International Journal of Surgical Pathology
- Discipline: Medical Sciences
- Language: English
- Edited by: Cyril Fisher

Publication details
- History: 1993; 33 years ago – present
- Publisher: SAGE Publications (United States)
- Frequency: 8/year
- Impact factor: 1.188 (2017)

Standard abbreviations
- ISO 4: Int. J. Surg. Pathol.

Indexing
- CODEN: IJSPFL
- ISSN: 1066-8969 (print) 1940-2465 (web)
- LCCN: 2007214840
- OCLC no.: 192031701

Links
- Journal homepage; Online access; Online archive;

= International Journal of Surgical Pathology =

International Journal of Surgical Pathology is a peer-reviewed academic journal that publishes papers in the field of Pathology. The journal's editor is Cyril Fisher, M.D. It has been in publication since 1993 and is published by SAGE Publications.

== Scope ==
International Journal of Surgical Pathology publishes original research and observations in major organ systems. The journal also contains reviews of new techniques and procedures, discussions of controversies in surgical pathology and case reports. International Journal of Surgical Pathology provides an international forum for the discussion and debate of basic and applied human studies.

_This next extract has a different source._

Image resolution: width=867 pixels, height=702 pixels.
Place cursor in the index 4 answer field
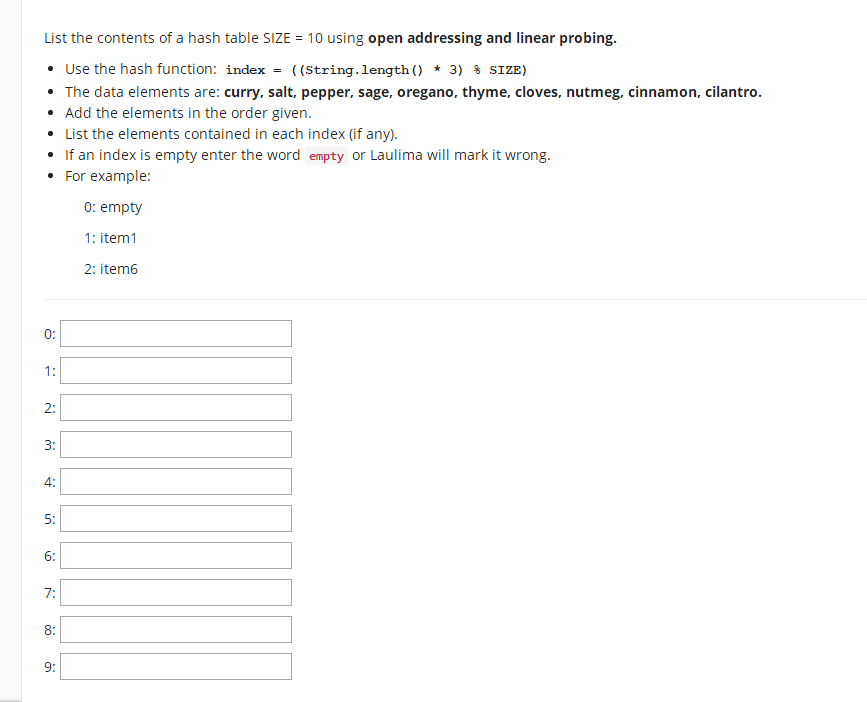[x=175, y=481]
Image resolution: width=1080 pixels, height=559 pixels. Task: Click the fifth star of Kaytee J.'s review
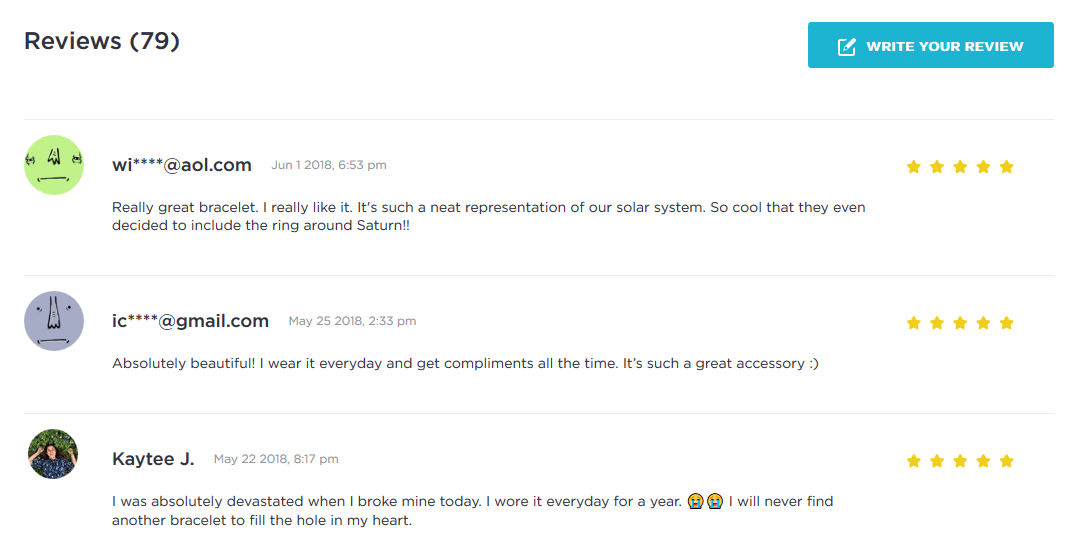pyautogui.click(x=1006, y=461)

== Abstracting and indexing ==
International Journal of Surgical Pathology is abstracted and indexed in, among other databases: SCOPUS, and the Social Sciences Citation Index. According to the Journal Citation Reports, its 2017 impact factor is 1.188, ranking it 146 out of 200 journals in the category ‘Surgery’. and 64 out of 79 journals in the category ‘Pathology’.